Bon, après avoir terminé le manga, il faut impérativement que je laisse une critique.
Étant fan des mangas psychologiques et sombres, ce qui m’a attiré au départ, c’est justement ce côté psychologique qu’une personne m’avait vanté, ainsi que plusieurs recommandations de personnes qui m’en disaient le plus grand bien. On m’avait même prévenu que c’était très sombre. Et effectivement, sur ce point, je ne peux rien dire : le manga est vraiment noir, profondément.
Mais après l’avoir fini, je dois dire que je n’irais pas jusqu’à le classer dans la catégorie “psychologique” au sens strict. Pour moi, un vrai manga psychologique, c’est un récit où les personnages jouent constamment sur la stratégie mentale, la réflexion poussée, des mécaniques de mind game — un peu à la façon de Death Note, Monster, Moriarty the Patriot ou même Kaiji. Or ici, ce n’est pas tant l’intellect ou la manipulation qui priment, mais plutôt la profondeur des émotions, des traumatismes et des réflexions existentielles.
Du coup, je dirais que le mot qui lui correspond le mieux, ce serait plutôt “philosophique”. Bonne nuit Punpun parle de la vie, de ses absurdités, de sa cruauté parfois, mais aussi de ses rares lumières. Il interroge notre rapport à Dieu, à l’existence, au sens qu’on donne à nos actes. Chaque personnage semble porter une blessure profonde, et on sent à quel point la dépression, la solitude et l’incompréhension pèsent sur eux. J’ai été particulièrement touché par les monologues de Yūichi, l’oncle de Punpun. Ce qu’il dit, ce qu’il pense, c’est exactement le genre de réflexions que je me suis moi-même souvent posées.

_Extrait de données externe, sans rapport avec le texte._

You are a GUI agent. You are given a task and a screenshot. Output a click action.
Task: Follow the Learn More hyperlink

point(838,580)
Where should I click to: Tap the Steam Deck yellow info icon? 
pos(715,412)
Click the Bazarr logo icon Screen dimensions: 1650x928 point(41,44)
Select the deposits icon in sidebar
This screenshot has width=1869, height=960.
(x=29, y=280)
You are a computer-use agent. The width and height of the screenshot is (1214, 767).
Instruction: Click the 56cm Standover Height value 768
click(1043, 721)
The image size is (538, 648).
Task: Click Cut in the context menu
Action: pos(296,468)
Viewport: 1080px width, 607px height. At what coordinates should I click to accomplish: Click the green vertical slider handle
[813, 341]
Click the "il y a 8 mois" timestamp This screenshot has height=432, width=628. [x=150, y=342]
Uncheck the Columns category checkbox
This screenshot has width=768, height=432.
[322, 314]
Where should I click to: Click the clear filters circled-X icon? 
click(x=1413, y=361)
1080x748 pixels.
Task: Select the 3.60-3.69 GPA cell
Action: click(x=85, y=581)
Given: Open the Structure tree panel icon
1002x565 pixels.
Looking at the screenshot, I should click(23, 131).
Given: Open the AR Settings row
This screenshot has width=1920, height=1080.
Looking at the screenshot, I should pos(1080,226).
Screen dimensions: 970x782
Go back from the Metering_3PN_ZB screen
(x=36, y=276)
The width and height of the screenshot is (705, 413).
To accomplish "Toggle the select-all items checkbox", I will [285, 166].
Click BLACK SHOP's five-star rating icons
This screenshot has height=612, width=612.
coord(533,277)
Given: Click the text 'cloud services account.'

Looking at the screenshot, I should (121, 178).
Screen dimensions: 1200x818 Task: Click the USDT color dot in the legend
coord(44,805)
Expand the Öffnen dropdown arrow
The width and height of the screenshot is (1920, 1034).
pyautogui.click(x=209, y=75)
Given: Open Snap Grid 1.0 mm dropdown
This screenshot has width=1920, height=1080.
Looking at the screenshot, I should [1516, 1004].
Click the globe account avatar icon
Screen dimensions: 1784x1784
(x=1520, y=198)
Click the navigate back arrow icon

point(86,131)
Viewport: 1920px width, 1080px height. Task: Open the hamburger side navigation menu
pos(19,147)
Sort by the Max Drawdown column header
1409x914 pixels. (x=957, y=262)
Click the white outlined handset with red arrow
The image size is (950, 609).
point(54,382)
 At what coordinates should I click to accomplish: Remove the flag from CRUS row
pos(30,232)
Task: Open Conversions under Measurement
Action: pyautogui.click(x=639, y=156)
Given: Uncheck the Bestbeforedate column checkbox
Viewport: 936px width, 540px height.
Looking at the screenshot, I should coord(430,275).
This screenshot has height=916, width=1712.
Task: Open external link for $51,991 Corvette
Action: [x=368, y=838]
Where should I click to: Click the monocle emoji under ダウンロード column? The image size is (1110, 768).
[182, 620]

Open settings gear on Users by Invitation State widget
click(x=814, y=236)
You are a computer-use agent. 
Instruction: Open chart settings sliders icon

Il y a des moments où certains personnages m’énervaient au point où je pensais détester le manga. Et c’est justement ça, sa force. Ces personnages sont trop humains. Ils sont imparfaits, égoïstes, perdus, parfois lâches… et c’est ce réalisme dérangeant qui m’a fait continuer. On a presque l’impression que le mangaka, Inio Asano, n’a pas “inventé” une histoire, mais qu’il a juste mis en images la vie réelle d’êtres humains brisés, sous forme de fiction.
Je dois dire que j’ai beaucoup aimé Yūichi et Sachi, deux personnages incroyablement bien écrits. Et Aiko… surtout vers la fin, elle m’a énormément marqué. Elle m’a presque fait revoir mon jugement sur tout le reste. Le dessin, quant à lui, est sublime. Le contraste entre la forme parfois minimaliste (avec Punpun représenté de manière abstraite) et la richesse des décors hyper réalistes fonctionne à merveille pour nous perdre entre fiction et réalité.
En conclusion, je dirais que certains personnages nous ressemblent. Moi en tout cas, je me suis reconnu dans leurs zones d’ombre. C’est aussi ce qui m’a énervé, troublé, fait douter, mais aussi ému. J’hésitais entre une note de 9 et 10, surtout à cause de certains éléments qui m’ont dérangé : parfois la représentation du sexe, les comportements capricieux ou malsains de certains personnages. Mais en y repensant… l’être humain est comme ça. Ce manga ne l’embellit pas, il nous le montre tel quel, brut, cru, sans filtre. Et c’est rare.
Alors oui, Bonne nuit Punpun est un chef-d’œuvre, un manga qui paraît trop réel, qui dérange, qui secoue, mais qu’on n’oublie pas. Pour ça, je lui mets un 10/10 sans hésiter.
Merci à Inio Asano pour ce manga. Franchement, je ne suis pas prêt d’oublier cette lecture.